I moved into 3120 on a sunny day in August. I moved out on a terribly wet day in February. If I let the weather tell the story, then you could say I moved in feeling bright and ready for whatever and I moved out bruised and destroyed everywhere but physically. It’d be easy to blame the damage on Narcissist. But he merely triggered it. This was all there before him. He simply drove the nail into the wood.

I want to tell about 3506. But all I have are blank slates. Not because there is nothing to report but because everything happened at a time where I’d be lying if I said I was present. I faked a presence for 3 months. Pretending to have it all figured out. Engaging in conversations. Joking. Saying it was merely stress. That was a comfortable way to tell it. It said so little. After 3 months however I collapsed into a helpless heap. The days became a blur. I dragged my mattress out to the living room sometime in May and there I sat as the weather went from rainy to sunny to rainy again and finally another August had come. I watched him walk up to the door. He brought me food. He brought me pillows. He brought me movies. He rubbed my feet. He held my head. And when he couldn’t be there, she came. She came with food as well and light hearted conversations. I remember that one time she came with a comb. We had made plans to go to the club and she didn’t trust that I’d make it or I’d put in an effort.

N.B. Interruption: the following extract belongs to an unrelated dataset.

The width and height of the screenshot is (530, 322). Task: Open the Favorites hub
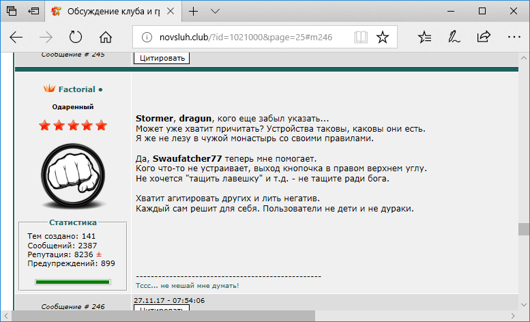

3738. I walked in. She (a different she) helped me put my bags in. She had helped me find the place — I promised to name my first child after her. I must have mumbled that I wasn’t sure what to expect but that it was something. Finally! After a long time of searching, here was something. To myself, I said “I have plans. I can make this space safe.” But first, I unpacked. All the 3 suitcases I had lugged about for 2 years too scared to open and then I unpacked the hurt, pain and anxiety.

I was finally home at 3738.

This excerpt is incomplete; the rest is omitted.